Records from a dataset
══════
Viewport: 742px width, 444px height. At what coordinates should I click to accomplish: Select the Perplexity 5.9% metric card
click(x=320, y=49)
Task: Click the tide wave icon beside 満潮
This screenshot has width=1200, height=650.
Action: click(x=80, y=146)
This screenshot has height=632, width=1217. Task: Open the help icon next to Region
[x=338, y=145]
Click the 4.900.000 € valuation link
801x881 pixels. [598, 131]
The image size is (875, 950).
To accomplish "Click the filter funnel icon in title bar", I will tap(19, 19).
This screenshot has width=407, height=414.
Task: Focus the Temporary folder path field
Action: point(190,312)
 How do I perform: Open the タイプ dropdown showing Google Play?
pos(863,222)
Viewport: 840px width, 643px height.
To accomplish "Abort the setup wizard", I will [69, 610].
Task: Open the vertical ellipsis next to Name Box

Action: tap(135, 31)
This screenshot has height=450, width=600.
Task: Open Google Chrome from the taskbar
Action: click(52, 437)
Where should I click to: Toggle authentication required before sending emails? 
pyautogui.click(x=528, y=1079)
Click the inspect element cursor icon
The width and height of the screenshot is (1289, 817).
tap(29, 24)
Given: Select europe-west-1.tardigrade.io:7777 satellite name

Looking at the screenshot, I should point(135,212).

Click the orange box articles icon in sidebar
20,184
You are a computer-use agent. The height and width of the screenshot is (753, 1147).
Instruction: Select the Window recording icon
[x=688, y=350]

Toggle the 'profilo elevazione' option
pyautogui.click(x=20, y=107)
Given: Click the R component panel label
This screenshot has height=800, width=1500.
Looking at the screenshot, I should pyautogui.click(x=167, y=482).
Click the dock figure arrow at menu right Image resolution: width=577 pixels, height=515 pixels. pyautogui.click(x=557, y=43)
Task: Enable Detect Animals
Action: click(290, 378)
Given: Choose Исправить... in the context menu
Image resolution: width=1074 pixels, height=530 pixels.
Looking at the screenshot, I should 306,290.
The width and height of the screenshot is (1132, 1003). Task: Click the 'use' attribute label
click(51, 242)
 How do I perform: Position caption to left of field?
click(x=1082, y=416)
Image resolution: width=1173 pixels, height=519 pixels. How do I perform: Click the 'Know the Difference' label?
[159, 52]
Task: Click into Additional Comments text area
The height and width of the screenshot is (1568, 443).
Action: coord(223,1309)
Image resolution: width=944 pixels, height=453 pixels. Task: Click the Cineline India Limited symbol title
══════
# Exercise prompt:
Only the lines from the first line of the records through the line containing "The image size is (875, 950)." should be repeated, exactly as they appear.

# Result:
Viewport: 742px width, 444px height. At what coordinates should I click to accomplish: Select the Perplexity 5.9% metric card
click(x=320, y=49)
Task: Click the tide wave icon beside 満潮
This screenshot has width=1200, height=650.
Action: click(x=80, y=146)
This screenshot has height=632, width=1217. Task: Open the help icon next to Region
[x=338, y=145]
Click the 4.900.000 € valuation link
801x881 pixels. [598, 131]
The image size is (875, 950).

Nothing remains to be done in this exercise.